The shape-based approach works normally at the manufacturing resolution of the reticles used in masks, rather than at a coarse wire pitch. Having a tighter resolution allows more of the chip area to be used effectively, within the constraints of the design rules and signal integrity analysis, and moving to such resolution in a grid-based tool dramatically increases the memory requirement and run-time of the tool.

Analyzing parasitics

As all the design data is available during the routing process, the parasitics are part of the ‘cost' analysis and tied into the design rule checking tools directly, so the routed path meets the design requirements from the first attempt. Even when tracks are pushed aside to make room for new tracks, that change is incorporated into the routing process and new decisions in the auto-router take this into account because it is using the underlying design database.

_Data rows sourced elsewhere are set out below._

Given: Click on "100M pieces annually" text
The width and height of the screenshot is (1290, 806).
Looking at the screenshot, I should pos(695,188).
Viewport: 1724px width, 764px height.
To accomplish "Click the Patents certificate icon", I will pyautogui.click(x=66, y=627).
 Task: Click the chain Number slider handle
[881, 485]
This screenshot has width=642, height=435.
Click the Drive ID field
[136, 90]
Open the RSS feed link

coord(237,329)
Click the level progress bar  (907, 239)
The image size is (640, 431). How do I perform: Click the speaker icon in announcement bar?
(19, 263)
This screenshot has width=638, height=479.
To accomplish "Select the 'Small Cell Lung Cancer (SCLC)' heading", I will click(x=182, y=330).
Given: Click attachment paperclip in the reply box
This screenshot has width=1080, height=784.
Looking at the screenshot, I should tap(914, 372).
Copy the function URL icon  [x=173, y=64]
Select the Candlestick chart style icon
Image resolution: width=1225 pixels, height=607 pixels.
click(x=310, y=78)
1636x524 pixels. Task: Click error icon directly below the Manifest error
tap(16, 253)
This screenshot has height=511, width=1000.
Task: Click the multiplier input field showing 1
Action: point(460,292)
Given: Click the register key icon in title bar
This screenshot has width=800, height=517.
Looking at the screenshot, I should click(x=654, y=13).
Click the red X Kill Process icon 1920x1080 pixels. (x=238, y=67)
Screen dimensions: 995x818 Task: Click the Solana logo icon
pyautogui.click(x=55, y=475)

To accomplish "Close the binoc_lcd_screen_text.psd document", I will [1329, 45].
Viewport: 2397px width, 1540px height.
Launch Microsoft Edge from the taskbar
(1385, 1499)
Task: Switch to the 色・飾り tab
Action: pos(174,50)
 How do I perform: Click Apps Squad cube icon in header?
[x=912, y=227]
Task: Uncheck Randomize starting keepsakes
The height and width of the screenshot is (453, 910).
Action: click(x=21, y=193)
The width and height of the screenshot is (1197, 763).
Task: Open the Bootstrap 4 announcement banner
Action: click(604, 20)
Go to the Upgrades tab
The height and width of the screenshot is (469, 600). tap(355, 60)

That is not to say that post-layout analysis tools and iterations are not necessary, but these are used primarily to check the results, rather than to make changes that cause new iterations.

Design for Manufacture (DFM) rules can also be integrated into the router, adding 'tidying' and 'smoothing', which remove ugly and redundant wiring patterns, reducing the number and length of routing segments and the number of vias, and increasing the spacing between the tracks. The yield risks in the design, such as tightly spaced tracks and single-cut vias, can also be analysed during routing, and the tracks automatically pushed apart to create better yielding devices

Another DFM concern is metal density. Both etching and planarization processes used in manufacturing require an even density of metal to be left across the chip, even if there is no wiring some areas of the design. Pulsic's Lyric tool balances the metal density by adding patches of metal in sparse areas of the chip and making ‘slots' in existing wide tracks such as power and ground lines.

Engineering Change Orders (ECOs)

The incremental capability is a key advantage in reducing the time taken to incorporate ECOs. If devices have to be added, or removed, this can be done locally, pushing tracks aside and re-routing them without having to re-route large areas of the design. This means that changes have only local consequences and so it is likely that the process will converge rapidly.

Memory Design

One of the areas really taking advantage of shape-based routing is memory design, as Pulsic's shape-based technology is applicable to designs with extreme aspect ratio cell areas (often 30 times as wide as they are high), with limited numbers of routing layers (normally 2 or 3), and where a large fraction of the signals having to travel for a significant distance. This makes it good for DRAMs, SRAMs, FLASH and imaging sensors.

Conclusion

Tackling the challenges of signal integrity and design-for-manufacture in mixed signal and high speed designs is a key issue in the design industry. Using an innovative algorithm such as shape-based routing allows designers to have more control of the routing process while it is happening, converging on the best solution for their design style significantly more quickly than grid-based routing will allow.